Das Kernstück des POL ist die problemorientierte Lehr-Lernspirale. Im medizinischen Bereich initiiert sie patientenzentriertes, fächerübergreifendes und zugleich am Forschungsprozess orientiertes Lernen.

Die acht Schritte der problemorientierten Lehr-Lernspirale

Problemorienterte Lehr-Lernspirale
  1. Fallpräsentation
  2. Problemdefinition
  3. Hypothesenbildung
  4. Hypothesenprüfung
  5. Reflexion der Erklärungsmodelle
  6. Diagnose der Wissenslücken
  7. Lernzielgesteuertes Selbststudium
  8. Synthese des Gelernten und Rückbezug auf die anfängliche Problemstellung

Das Kölner Erstsemester-Tutorium „Medizinische Psychologie“

Während des Erstsemester-Tutoriums stellen die Studierenden nach der videounterstützten Konfrontation mit Patientenproblemen zunächst Hypothesen zum Problemverständnis auf. Dabei ist das Spekulieren und Erarbeiten möglichst vieler Verständnisperspektiven für das Patientenproblem durchaus gewollt.

Danach sorgt konsequente Anleitung dafür, die eigenen Annahmen und Vorurteile zu prüfen. Immerhin können diese die Hypothesenbildung bestimmen. Mittels dieser "Reflexion der Erklärungsmodelle" sollen die Studierenden lernen, ihre eigenen kognitiven Prozesse zu hinterfragen. Denn nur die Fähigkeit zur Reflexion der eigenen Selektions-, Kategorisierungs- und Generalisierungsprozesse vermindert vorschnelles Diagnostizieren. Auch lässt sich nur so das Ausblenden ungewünschter Befunde beziehungsweise das Passendmachen von Befunden verhindern.

Die weiteren Arbeitsabschnitte dienen der Klärung, welches zusätzliche Wissen für die Überprüfung der aufgestellten Hypothesen benötigt wird und wie die Studierenden sich dieses Wissen beschaffen können.

Seit der Implementierung des Erstsemester-Tutoriums „Medizinische Psychologie“ an der Kölner Medizinischen Fakultät im WS 1991/92 haben in den vergangenen 25 Jahren rund 12.500 Studierende mit der Unterstützung von rund 220 Tutorinnen und Tutoren ihr Studium der Medizin mithilfe des Problemorientierten Lernens begonnen.
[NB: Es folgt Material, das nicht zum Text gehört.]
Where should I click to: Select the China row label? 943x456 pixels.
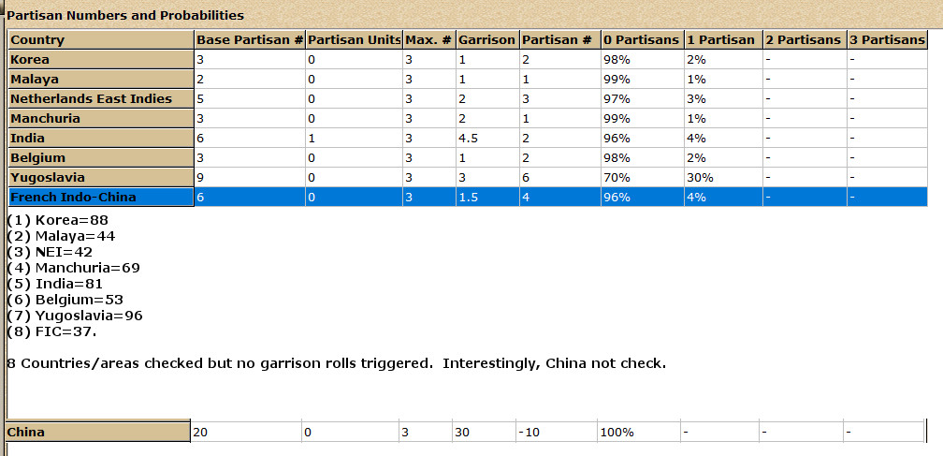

Weitere Informationen über das Erstsemester-Tutorium „Medizinische Psychologie“ liefert unser Fachartikel:

HEINDRICHS, G., R. OBLIERS, K. KÖHLE (1999): Welche Fähigkeiten fördert problemorientiertes Lernen bei Studierenden der Medizin? Evaluation eines Erstsemester-Tutoriums „medizinische Psychologie“. PPmP 49: 208-213.